4. Encouraging creative experimentation
Too often, there is a tendency to see a dichotomy between creative experimentation and data, as if analytical organisations were less creative by definition. Although it is true that a data obsession can lead organisations to focus excessively on what can be measured rather than on what matters, if it is used judiciously, data can support creativity by making it easier to assess project risks, to identify problems and to resolve them. Moreover, the opportunity to learn means that failures become valuable, and makes the idea of trying new things more attractive. One example of this is the Alice in Wonderland exhibition organised by Tate Liverpool in late 2011, which included the specifically commissioned video game Wondermind, targeted at visitors to the website. The data that Tate collected as part of a comprehensive analytics strategy (discussed by Elena Villaespesa and Tijana Tasich in this paper) revealed high levels of user engagement with the game, consistent with the idea that this creative pilot had been successful, and encouraging future experiments along similar lines.

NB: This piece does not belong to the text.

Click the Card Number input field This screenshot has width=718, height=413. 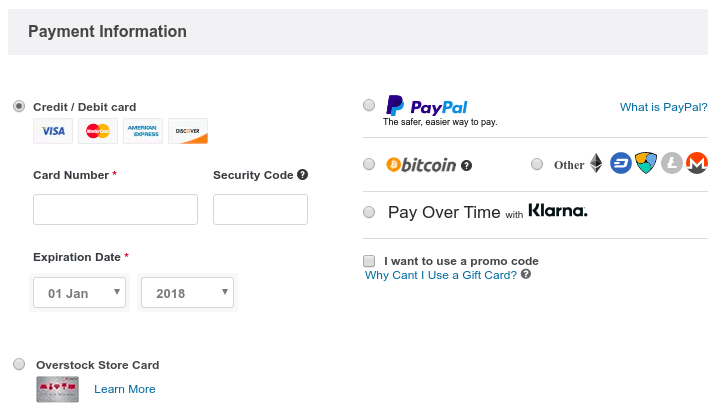click(115, 209)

It is still early days in the adoption of data-driven innovation in the arts and cultural sector, but the examples discussed above suggest that it has great potential. If arts and cultural organisations are going to fulfil this potential, they will need to access new data skills, develop an analytical culture, adapt their processes and think innovatively about how to measure the value that they generate. They will also need to learn how to address data pitfalls and biases, and maintain a critical attitude.
Funding bodies should also explore ways to encourage experimentation with data in the arts and cultural sector – by means of targeted interventions like the Digital R&D fund for the Arts set up by the Arts Council England, Arts and Humanities Research Council and Nesta, skill-building programmes and enhanced receptiveness towards new value metrics. This is not just important for the sector itself, which stands to gain much from transforming its data into an asset, but also for the sake of the rest of society, which surely has much to learn from innovative uses of data in the arts and cultural sector, and from a critical engagement with data – one of the defining aspects of our time.